TRY IT:
Write out, word for word and with no pictures, each line below from the one containing "The height and width of the screenshot is (201, 233)." through the one containing "You are a computer-use agent. 459x287 pixels.", both included, and no other line.

(Stored records)
====

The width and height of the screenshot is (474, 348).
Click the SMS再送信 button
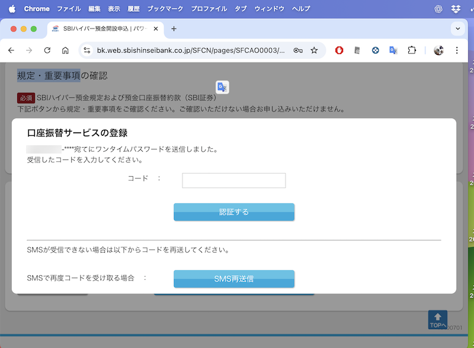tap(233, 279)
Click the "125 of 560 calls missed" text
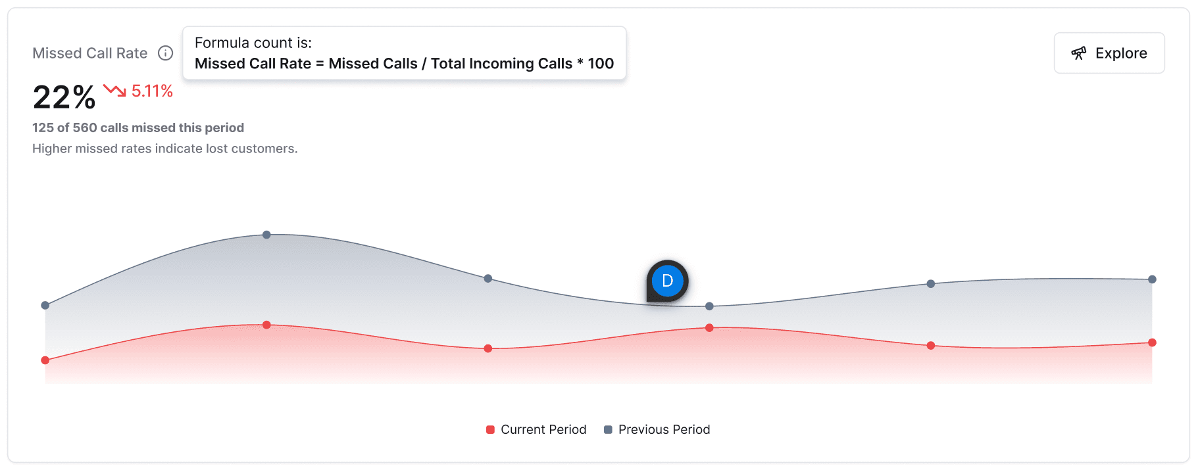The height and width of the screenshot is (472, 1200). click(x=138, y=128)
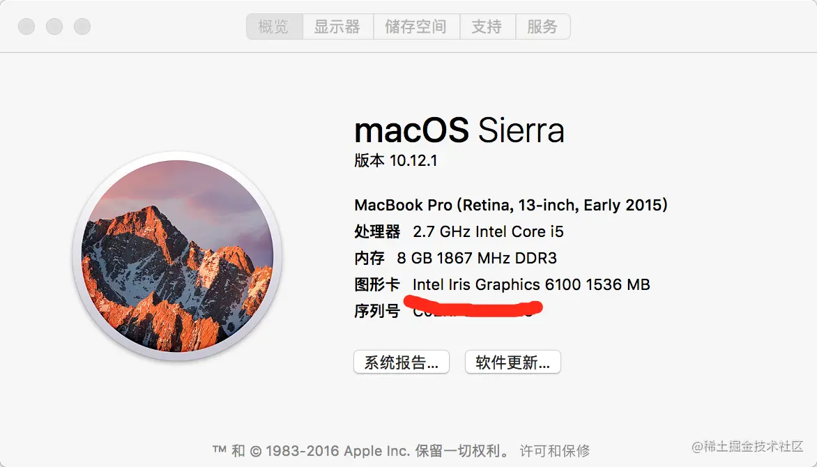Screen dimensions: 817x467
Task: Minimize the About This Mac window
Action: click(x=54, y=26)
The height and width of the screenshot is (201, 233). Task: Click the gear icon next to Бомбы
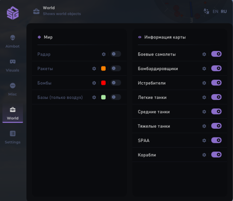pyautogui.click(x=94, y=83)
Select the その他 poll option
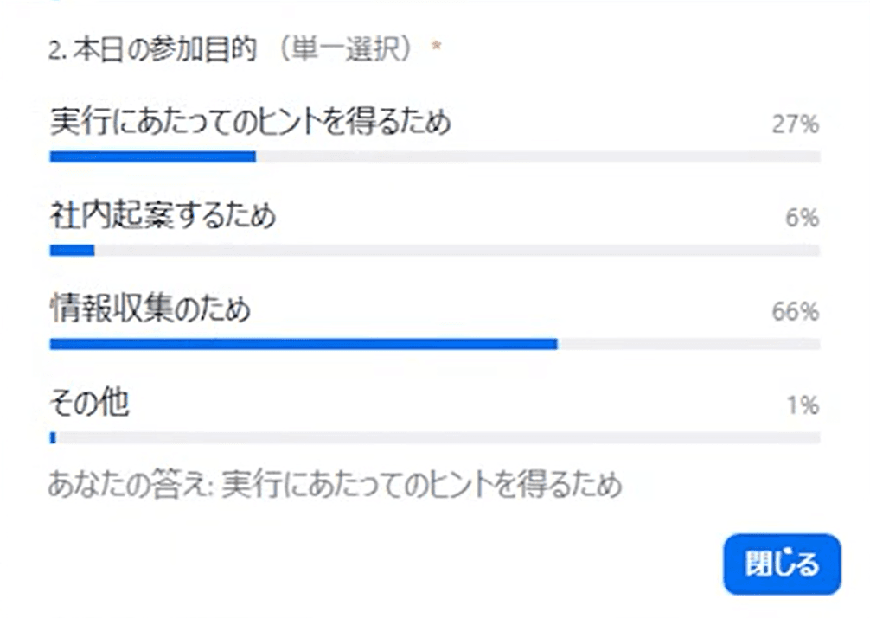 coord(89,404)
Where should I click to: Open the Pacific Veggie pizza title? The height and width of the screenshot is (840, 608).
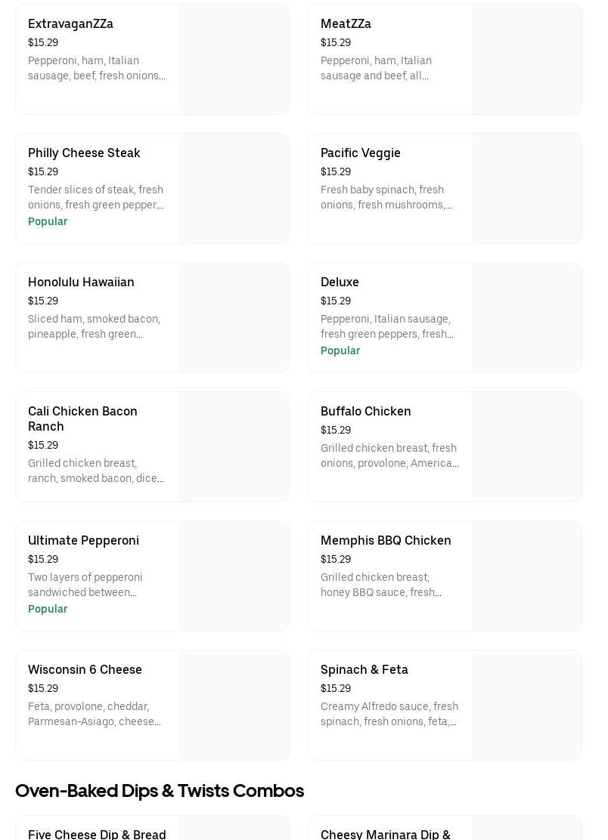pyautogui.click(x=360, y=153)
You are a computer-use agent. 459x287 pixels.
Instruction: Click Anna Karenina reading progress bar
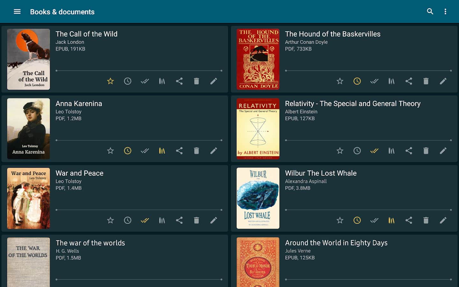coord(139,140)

====

RESPONSE BELOW:
The height and width of the screenshot is (201, 233). Task: Click the gear icon next to Бомбы
pyautogui.click(x=94, y=83)
Select the その他 poll option
 coord(89,404)
Where should I click to: Open the Pacific Veggie pizza title? The height and width of the screenshot is (840, 608).
pyautogui.click(x=360, y=153)
You are a computer-use agent. 459x287 pixels.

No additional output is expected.